-- Begin Information shown --

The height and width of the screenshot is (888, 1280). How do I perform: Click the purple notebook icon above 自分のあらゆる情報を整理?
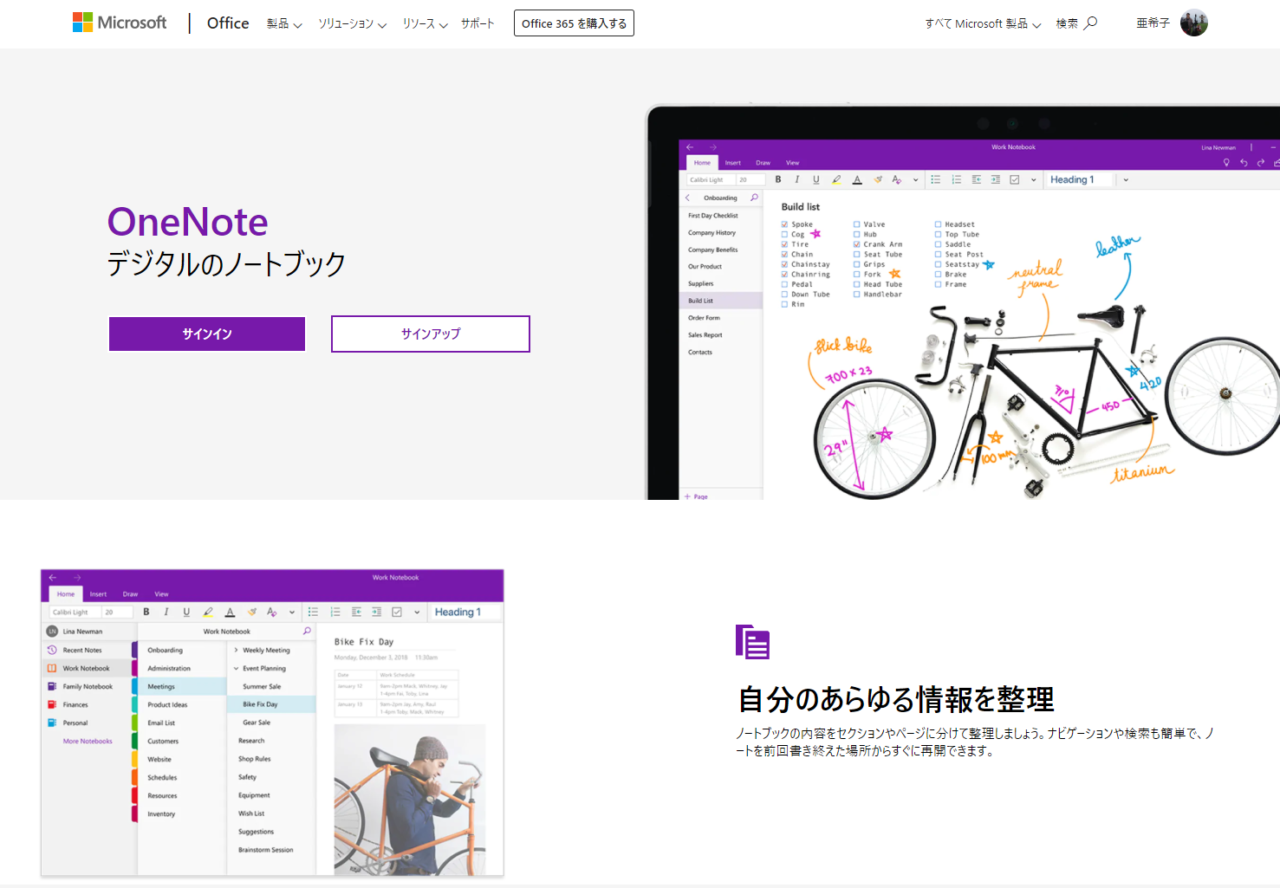(x=752, y=642)
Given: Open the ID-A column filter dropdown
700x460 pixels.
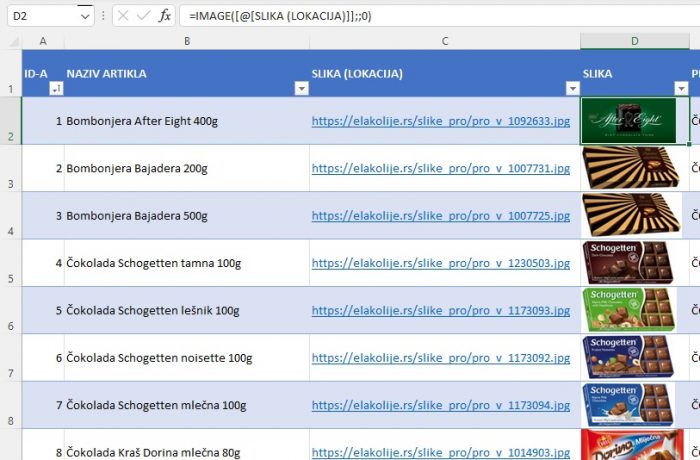Looking at the screenshot, I should (x=55, y=88).
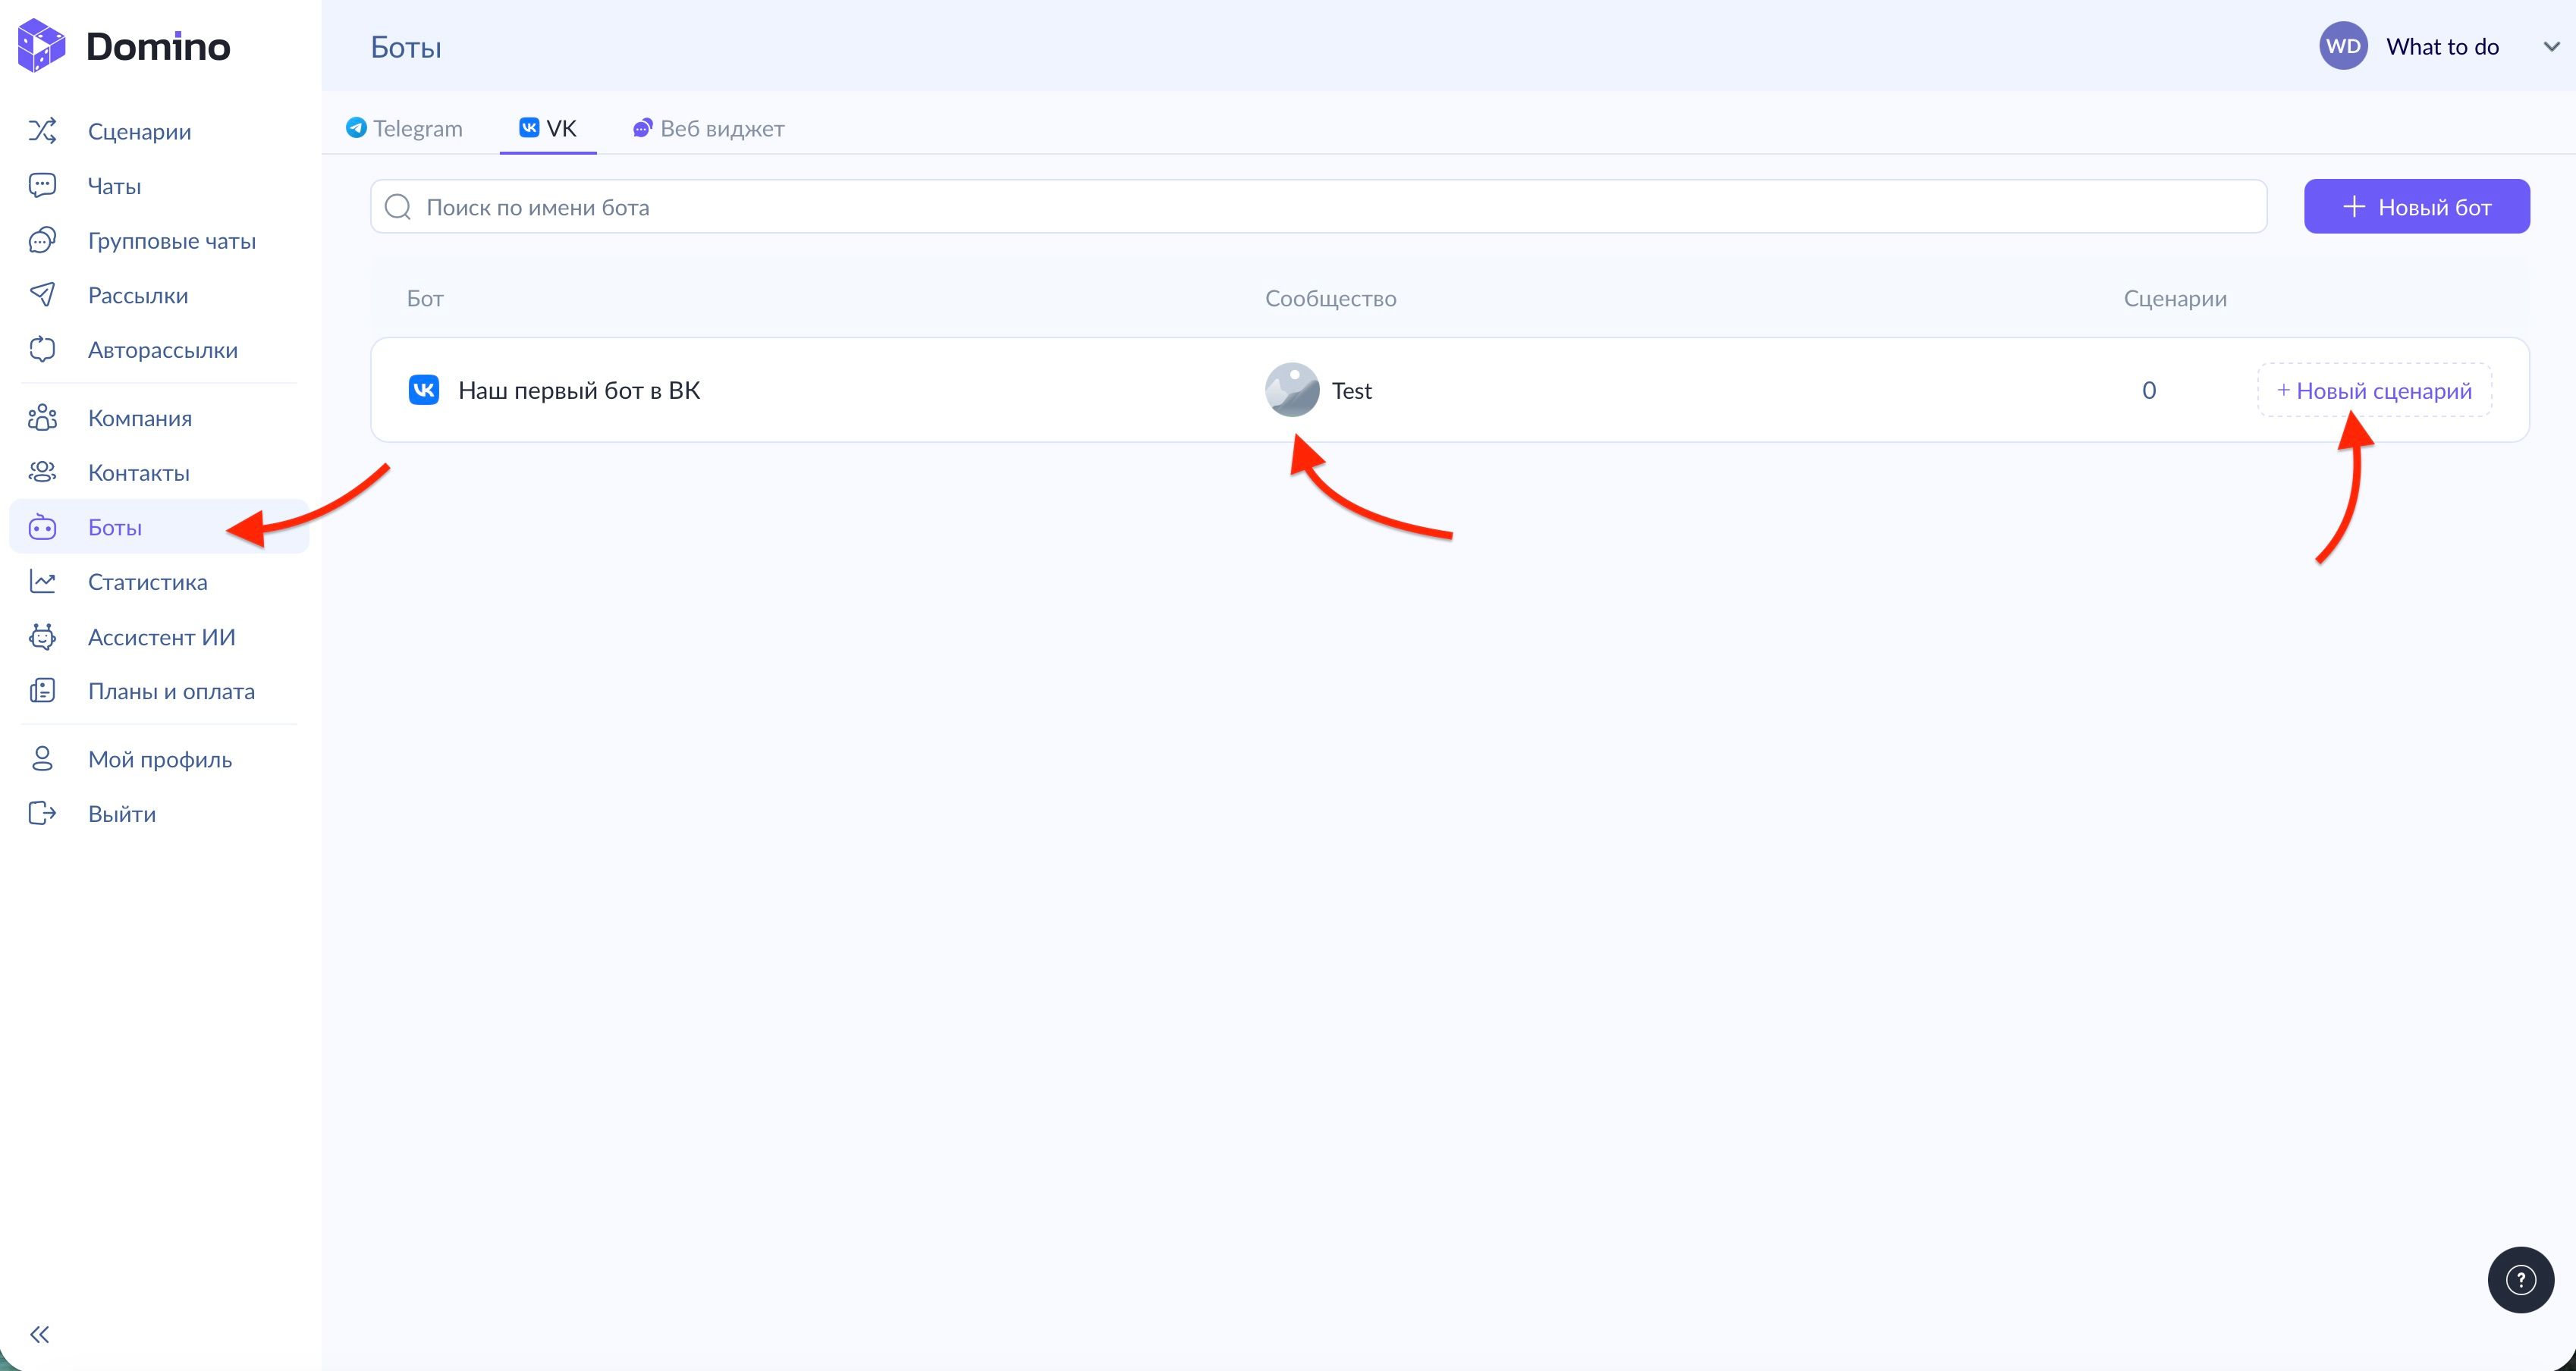Open help via question mark button
The image size is (2576, 1371).
[2520, 1279]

-- End Information shown --

Convert the records above into a JSON list of strings, one string per line, skipping blank lines and leaving the pictures out.

# Solution for this exercise
[
  "The height and width of the screenshot is (888, 1280). How do I perform: Click the purple notebook icon above 自分のあらゆる情報を整理?",
  "(x=752, y=642)",
  "Given: Open the ID-A column filter dropdown",
  "700x460 pixels.",
  "Looking at the screenshot, I should (x=55, y=88).",
  "Open help via question mark button",
  "The image size is (2576, 1371).",
  "[2520, 1279]"
]